One of the segments she’s most proud of from the show is “How Did We Get Here?” It’s become a staple: With the help of researchers and writers, Ruffin unpacks a part of our history that should be both controversial and illuminating—but of which most of us are totally ignorant. Previous iterations have included everything from the outrage over critical race theory to the benefits of spending money on social services.

“There’s always a crazy feeling of ‘this history was hidden from me,’” she says. There’s a version of these sketches that is intensely emotional, but that’s not how Ruffin feels about them. “The way I feel about those segments is, like, gossip. Like, historical gossip. Because, for better or worse, it was kept secret from you. It's your history and someone looked at it and chose to omit it in order to keep it a secret from you. So it feels like telling someone's secrets, but you're allowed to and you're only better for it.”

Gossiping about history turns out to be just one of the many jobs Ruffin has this year. As of Sunday night, she’s officially the writer of a Broadway musical, after Some Like It Hot had its opening. On the scale of surreal things in her career, that tops the list. Specifically, watching the cast perform at the Macy’s Thanksgiving Day Parade tops the list.

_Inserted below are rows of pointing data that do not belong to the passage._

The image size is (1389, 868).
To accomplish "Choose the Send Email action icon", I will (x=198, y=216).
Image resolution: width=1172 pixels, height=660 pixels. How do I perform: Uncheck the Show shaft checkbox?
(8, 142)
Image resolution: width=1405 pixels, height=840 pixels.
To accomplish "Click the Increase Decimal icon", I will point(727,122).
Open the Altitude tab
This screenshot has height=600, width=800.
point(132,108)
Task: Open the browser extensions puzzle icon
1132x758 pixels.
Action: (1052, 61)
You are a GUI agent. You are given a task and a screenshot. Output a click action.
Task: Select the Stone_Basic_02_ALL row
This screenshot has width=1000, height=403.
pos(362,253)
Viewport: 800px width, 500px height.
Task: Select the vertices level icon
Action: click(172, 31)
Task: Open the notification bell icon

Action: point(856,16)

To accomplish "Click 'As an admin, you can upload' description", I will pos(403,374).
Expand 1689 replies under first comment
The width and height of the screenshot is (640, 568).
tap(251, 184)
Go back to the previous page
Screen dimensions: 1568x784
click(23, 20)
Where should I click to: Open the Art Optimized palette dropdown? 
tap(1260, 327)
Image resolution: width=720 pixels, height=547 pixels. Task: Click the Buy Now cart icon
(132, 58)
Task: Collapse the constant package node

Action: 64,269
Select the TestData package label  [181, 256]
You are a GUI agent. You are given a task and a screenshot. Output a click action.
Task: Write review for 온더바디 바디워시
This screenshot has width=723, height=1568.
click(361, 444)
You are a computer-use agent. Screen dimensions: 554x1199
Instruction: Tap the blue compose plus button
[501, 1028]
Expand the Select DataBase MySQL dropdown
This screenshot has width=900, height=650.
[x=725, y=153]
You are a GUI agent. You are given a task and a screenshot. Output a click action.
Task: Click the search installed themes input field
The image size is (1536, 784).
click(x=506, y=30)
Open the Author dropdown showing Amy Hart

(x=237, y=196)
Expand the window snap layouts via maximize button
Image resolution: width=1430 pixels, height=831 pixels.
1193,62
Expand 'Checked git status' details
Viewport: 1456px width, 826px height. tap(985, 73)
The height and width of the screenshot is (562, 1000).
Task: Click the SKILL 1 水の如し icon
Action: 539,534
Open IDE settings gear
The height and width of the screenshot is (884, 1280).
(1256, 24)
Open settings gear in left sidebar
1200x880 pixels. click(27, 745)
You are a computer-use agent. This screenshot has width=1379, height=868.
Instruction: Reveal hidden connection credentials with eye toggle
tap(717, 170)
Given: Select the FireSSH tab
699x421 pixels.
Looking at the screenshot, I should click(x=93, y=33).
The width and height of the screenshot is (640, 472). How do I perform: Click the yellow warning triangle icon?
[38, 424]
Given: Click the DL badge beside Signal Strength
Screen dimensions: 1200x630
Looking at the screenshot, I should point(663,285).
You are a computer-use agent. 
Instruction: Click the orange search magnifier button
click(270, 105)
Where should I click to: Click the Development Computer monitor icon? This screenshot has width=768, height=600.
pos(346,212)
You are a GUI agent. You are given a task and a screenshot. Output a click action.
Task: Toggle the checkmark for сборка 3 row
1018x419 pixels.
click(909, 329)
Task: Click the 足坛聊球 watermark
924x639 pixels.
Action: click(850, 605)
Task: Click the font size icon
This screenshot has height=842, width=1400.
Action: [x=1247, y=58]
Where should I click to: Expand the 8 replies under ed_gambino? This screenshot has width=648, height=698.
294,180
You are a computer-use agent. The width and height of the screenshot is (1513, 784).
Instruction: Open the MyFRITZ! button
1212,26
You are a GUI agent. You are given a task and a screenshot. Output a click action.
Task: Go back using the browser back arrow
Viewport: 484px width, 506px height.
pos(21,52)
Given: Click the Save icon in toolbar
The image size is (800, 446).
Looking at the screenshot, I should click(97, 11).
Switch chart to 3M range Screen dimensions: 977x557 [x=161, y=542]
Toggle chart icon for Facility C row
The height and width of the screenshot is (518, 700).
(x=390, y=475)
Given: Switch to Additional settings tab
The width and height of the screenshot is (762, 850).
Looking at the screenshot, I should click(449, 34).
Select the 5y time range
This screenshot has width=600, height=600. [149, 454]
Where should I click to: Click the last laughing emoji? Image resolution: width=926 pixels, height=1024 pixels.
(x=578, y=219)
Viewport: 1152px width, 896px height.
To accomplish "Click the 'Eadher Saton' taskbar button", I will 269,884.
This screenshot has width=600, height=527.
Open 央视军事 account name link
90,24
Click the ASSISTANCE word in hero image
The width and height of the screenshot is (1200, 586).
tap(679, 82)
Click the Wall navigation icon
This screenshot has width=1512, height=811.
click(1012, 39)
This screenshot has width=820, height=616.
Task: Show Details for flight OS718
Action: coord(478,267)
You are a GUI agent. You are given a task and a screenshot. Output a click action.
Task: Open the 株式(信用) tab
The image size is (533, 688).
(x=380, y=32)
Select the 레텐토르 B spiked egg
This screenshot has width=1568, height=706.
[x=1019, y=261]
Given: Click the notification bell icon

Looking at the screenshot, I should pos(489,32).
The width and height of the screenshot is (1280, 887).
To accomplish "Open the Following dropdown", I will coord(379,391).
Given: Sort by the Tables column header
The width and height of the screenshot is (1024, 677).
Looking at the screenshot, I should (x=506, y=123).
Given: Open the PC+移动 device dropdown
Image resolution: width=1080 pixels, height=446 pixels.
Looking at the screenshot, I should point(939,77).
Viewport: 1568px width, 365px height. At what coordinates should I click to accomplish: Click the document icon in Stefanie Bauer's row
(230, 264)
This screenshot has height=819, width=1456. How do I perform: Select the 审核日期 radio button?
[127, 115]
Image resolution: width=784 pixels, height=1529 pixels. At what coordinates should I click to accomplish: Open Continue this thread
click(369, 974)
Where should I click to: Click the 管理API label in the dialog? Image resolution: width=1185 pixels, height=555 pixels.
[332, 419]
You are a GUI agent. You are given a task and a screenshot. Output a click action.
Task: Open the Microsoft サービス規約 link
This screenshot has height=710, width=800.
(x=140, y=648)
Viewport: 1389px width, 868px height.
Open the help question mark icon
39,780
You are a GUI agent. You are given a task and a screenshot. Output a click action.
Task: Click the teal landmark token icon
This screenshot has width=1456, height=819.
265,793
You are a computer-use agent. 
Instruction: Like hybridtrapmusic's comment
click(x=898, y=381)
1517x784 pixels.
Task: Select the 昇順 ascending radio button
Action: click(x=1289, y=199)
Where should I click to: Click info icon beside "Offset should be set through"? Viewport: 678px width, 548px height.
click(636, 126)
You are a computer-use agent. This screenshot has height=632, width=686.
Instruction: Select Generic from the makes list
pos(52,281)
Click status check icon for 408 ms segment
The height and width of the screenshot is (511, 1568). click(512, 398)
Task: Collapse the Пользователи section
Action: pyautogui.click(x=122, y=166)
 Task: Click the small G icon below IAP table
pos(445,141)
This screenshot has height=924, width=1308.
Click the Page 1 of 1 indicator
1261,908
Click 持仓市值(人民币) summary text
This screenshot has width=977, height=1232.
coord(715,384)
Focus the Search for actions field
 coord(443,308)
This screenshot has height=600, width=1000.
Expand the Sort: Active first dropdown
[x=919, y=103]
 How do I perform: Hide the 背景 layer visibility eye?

“We not only got to watch it, which you know, after years of working on it, I'll never get enough of. But we got to watch people watch it,” she says. “Seeing how they enjoyed it was really,—this is cheesy—but it did make my holiday.”

Next on the docket is The Wiz, the just-announced revival that will “ease on” back to Broadway in 2024. There’s a lot of pressure on the show, given its cultural history. Ruffin is already feeling it.

“I cannot believe I get to work on The Wiz. I also can't believe how hard The Wiz is,” she says. “It’s tough, man. When you think back on The Wiz, or even The Wizard of Oz, you don't think about the story. You think about each moment. So writing it has been just a series of me getting out of my own way. Because we came to sing along to these songs, man.”

That there’s a film version of the musical and a reputation to contend with is also a blessing and a curse.

“I feel like you don't owe the stage production. You don't owe the movie. What you owe is people's memories of it. I want to honor the memory of it. So what I don't remember is, like, the police mice,” she says, wheezing with laughter. “So I'm super happy to omit that shit.”

All of this is to say that, in a complicated time, it’s a nice time to be Amber Ruffin. “I feel like I'm doing OK. I feel like I've been having a lot of fun, and that's always my only goal. And I feel like I'm getting to create a lot of new stuff. That's another goal. Spoiled is how I feel.” With that rhinestone karaoke machine, we understand why.